Deputado João Henrique cobra limpeza de pauta na ALMS

Segundo o parlamentar, essa é uma vitória de peso para fortalecer o desempenho de todos os deputados da atual legislatura 

©DIVULGAÇÃO/ALMS
Nesta quinta-feira (16), durante sessão ordinária da Assembleia Legislativa de Mato Grosso do Sul, o deputado estadual João Henrique Catan (PR), o mais jovem parlamentar de Mato Grosso do Sul, formulou oralmente uma questão de ordem, solicitando à mesa da Casa que fosse cumprido o que determina o artigo 164 do regimento interno da ALMS. “Senhor Presidente Paulo Corrêa, o artigo 164 prevê o arquivamento automático, após o encerramento das legislaturas, dos projetos de lei que não tiveram tramitação em todas as comissões da casa”, destacou. 

João Henrique questionou, inicialmente, no interesse de contribuir com o esforço da presidência da Casa, quais seriam os projetos de lei que ainda estariam na pauta para poder potencializar o trabalho dos parlamentares e limpar toda a pauta. “Precisamos pacificar os procedimentos e otimizar o trabalho desta Casa, as discussões e os debates, e evitar que nós aqui comecemos a discutir projetos de 2000, 2002 e 2003, que eventualmente ficaram travados e que muitas vezes não tem mais sequer razão de existir”, complementou. 

Atendendo o apelo do deputado, que ganhou o apoio de grande número de parlamentares, que também se manifestaram a favor do cumprimento do regimento, Paulo Corrêa retirou dois projetos da ordem do dia e os arquivou sem votação em plenário.

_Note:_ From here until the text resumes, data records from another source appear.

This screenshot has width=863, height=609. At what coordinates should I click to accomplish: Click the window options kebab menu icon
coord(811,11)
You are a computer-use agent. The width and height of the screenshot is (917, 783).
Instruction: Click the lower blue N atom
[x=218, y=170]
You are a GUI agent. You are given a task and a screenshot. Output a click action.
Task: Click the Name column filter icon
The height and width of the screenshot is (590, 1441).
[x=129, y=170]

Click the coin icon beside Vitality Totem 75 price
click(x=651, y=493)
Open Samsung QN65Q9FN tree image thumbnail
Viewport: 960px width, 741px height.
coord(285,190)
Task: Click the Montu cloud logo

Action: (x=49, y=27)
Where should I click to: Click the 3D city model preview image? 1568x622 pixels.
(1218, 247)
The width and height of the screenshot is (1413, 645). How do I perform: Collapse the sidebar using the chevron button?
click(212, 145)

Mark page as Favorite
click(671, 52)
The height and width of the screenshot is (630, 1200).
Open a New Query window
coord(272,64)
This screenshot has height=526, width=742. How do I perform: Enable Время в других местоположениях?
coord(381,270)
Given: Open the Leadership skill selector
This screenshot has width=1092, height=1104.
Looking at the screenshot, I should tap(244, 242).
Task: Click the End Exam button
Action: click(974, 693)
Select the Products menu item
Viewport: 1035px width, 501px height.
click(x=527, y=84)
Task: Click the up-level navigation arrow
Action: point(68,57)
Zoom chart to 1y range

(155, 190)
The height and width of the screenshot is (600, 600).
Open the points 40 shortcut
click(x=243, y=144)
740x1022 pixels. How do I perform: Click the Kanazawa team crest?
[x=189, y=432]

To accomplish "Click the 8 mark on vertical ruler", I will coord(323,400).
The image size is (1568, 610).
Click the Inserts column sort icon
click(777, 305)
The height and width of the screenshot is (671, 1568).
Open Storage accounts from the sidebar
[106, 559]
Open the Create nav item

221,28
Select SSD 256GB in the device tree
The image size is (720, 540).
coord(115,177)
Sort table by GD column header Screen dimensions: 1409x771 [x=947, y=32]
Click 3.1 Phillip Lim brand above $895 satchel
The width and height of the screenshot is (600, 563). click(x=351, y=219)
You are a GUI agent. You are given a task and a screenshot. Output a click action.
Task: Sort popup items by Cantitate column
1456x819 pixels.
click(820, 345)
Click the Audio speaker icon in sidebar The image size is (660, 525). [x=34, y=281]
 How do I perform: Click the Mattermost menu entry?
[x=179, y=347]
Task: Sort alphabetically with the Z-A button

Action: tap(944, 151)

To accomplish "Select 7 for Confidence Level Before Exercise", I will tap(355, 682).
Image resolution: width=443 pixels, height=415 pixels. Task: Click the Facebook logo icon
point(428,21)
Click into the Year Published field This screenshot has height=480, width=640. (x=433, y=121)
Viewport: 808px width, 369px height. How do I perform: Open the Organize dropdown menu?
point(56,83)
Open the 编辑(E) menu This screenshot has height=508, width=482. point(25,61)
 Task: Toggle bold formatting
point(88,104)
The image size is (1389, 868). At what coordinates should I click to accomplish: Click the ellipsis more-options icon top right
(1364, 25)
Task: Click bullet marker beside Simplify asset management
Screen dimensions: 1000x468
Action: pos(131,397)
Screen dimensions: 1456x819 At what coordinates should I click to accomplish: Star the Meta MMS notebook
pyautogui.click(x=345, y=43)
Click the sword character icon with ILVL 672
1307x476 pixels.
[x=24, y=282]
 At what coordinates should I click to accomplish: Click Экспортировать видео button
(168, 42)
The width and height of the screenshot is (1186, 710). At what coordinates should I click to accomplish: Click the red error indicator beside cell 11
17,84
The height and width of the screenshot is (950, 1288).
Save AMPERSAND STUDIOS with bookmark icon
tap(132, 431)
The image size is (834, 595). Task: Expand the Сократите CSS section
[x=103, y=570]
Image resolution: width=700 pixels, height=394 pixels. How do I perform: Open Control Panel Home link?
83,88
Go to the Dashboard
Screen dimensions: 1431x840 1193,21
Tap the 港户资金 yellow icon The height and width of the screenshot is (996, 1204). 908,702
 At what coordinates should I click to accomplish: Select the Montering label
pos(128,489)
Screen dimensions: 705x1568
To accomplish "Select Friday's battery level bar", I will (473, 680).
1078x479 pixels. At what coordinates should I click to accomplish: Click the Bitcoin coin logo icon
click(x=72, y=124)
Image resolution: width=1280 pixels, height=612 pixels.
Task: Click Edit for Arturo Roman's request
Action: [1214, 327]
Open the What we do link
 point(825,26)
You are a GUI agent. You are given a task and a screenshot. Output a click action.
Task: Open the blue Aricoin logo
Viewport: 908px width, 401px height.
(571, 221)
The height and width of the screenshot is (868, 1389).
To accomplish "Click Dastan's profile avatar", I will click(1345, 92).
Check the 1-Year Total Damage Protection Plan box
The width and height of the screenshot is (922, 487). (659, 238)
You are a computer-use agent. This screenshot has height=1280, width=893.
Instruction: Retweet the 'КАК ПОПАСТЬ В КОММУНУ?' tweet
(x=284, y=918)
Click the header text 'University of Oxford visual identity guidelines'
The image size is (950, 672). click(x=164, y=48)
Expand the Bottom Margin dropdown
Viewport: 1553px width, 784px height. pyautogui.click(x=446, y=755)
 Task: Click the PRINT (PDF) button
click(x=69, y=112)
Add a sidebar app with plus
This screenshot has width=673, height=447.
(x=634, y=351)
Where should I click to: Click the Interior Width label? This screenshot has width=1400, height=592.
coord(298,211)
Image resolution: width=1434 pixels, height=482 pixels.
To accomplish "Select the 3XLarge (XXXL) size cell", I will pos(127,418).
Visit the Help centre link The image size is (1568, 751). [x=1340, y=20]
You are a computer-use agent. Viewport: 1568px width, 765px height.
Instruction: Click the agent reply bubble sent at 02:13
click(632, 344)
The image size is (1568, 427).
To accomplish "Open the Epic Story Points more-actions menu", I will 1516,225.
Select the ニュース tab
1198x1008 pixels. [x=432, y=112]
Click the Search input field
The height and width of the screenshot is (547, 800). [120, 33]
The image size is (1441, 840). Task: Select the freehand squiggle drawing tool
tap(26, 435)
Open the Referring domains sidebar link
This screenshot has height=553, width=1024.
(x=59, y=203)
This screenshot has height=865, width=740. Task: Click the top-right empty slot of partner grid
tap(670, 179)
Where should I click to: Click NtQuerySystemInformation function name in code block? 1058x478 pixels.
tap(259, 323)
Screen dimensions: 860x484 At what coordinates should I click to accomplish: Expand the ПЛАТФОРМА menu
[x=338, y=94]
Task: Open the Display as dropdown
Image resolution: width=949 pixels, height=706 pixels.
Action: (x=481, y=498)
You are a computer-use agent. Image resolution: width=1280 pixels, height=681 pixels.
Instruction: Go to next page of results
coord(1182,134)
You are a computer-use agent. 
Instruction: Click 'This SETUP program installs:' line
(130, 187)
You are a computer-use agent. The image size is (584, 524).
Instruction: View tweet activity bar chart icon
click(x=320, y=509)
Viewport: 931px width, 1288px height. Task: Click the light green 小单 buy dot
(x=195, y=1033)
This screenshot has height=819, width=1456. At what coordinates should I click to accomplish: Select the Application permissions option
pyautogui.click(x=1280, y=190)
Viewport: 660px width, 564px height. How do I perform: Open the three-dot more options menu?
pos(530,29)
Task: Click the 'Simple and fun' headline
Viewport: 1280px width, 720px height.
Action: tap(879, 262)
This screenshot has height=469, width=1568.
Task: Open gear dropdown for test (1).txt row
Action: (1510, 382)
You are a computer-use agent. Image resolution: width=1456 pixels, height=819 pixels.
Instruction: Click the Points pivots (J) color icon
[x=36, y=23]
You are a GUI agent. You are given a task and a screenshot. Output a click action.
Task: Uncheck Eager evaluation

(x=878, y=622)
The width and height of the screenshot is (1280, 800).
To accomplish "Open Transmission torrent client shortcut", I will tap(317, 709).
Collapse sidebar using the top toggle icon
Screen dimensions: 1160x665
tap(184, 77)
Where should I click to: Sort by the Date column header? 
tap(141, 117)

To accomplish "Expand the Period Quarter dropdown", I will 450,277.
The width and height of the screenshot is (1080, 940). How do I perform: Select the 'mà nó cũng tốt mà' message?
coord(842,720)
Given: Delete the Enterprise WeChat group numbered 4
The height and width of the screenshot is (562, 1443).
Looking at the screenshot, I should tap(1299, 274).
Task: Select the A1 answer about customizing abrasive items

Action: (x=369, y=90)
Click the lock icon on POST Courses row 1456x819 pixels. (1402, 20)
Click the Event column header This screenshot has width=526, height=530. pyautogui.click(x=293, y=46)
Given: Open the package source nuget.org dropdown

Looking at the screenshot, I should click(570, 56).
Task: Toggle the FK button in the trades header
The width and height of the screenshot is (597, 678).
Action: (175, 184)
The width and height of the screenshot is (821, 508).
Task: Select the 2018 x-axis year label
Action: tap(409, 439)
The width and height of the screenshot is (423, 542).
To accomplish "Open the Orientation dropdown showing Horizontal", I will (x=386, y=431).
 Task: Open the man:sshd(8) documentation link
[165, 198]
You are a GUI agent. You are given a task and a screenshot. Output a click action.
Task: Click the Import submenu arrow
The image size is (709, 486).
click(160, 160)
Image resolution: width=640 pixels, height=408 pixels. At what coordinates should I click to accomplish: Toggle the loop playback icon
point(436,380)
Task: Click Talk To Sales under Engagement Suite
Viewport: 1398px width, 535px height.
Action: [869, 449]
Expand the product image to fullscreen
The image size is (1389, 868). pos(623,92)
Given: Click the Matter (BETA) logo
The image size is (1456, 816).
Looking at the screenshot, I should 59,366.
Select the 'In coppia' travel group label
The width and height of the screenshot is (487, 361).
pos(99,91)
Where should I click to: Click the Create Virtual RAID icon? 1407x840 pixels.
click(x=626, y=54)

O deputado Onevan de Matos, que também tinha um projeto de sua autoria na pauta de hoje, apresentado há 19 anos, também retirou a sua proposta em nome da ação de limpeza proposta por seus colegas e no intuito de cumprir a norma prevista no regimento interno da Assembleia. 

Para João Henrique, esta foi uma “vitória de peso para fortalecer o desempenho de todos os deputados estaduais, evitando assim um vício dentro do processo legislativo”.